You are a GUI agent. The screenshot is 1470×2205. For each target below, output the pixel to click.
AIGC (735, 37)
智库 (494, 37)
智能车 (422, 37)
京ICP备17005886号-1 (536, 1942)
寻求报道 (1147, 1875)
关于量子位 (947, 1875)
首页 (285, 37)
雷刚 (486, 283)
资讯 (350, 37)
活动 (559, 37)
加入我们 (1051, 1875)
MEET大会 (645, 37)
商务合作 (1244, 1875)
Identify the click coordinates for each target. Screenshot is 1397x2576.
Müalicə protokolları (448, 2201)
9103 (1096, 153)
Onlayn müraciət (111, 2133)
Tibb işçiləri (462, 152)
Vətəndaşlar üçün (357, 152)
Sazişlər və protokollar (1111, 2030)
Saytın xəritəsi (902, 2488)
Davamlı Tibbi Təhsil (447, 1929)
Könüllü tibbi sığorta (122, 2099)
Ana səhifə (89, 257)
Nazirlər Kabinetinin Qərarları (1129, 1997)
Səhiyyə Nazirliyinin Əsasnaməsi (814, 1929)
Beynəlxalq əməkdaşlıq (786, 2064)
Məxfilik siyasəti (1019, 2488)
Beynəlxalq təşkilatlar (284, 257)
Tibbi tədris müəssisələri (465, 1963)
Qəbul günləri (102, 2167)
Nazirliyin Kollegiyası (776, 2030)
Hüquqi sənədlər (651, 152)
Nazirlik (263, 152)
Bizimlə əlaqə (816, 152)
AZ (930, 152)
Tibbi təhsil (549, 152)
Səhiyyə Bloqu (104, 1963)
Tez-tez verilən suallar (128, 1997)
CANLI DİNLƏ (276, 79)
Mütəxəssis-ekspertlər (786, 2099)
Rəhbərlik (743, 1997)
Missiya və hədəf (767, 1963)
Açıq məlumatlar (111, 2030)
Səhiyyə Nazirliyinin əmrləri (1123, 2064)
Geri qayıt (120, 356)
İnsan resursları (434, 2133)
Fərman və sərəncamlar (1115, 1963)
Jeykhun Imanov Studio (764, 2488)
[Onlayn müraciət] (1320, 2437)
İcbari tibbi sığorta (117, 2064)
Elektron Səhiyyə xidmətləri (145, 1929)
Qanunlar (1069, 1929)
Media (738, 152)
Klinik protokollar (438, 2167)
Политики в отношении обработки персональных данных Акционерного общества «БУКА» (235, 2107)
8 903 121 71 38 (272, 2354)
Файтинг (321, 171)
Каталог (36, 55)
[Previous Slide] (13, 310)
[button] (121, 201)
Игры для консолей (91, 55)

# # # #

# [Instructions for the task]
In the listing above, the line with "Bizimlə əlaqə (816, 152)" starts the part to copy. Copy it through the last line exactly, with nothing else.

# [Exercise response]
Bizimlə əlaqə (816, 152)
AZ (930, 152)
Tibbi təhsil (549, 152)
Səhiyyə Bloqu (104, 1963)
Tez-tez verilən suallar (128, 1997)
CANLI DİNLƏ (276, 79)
Mütəxəssis-ekspertlər (786, 2099)
Rəhbərlik (743, 1997)
Missiya və hədəf (767, 1963)
Açıq məlumatlar (111, 2030)
Səhiyyə Nazirliyinin əmrləri (1123, 2064)
Geri qayıt (120, 356)
İnsan resursları (434, 2133)
Fərman və sərəncamlar (1115, 1963)
Jeykhun Imanov Studio (764, 2488)
[Onlayn müraciət] (1320, 2437)
İcbari tibbi sığorta (117, 2064)
Elektron Səhiyyə xidmətləri (145, 1929)
Qanunlar (1069, 1929)
Media (738, 152)
Klinik protokollar (438, 2167)
Политики в отношении обработки персональных данных Акционерного общества «БУКА» (235, 2107)
8 903 121 71 38 (272, 2354)
Файтинг (321, 171)
Каталог (36, 55)
[Previous Slide] (13, 310)
[button] (121, 201)
Игры для консолей (91, 55)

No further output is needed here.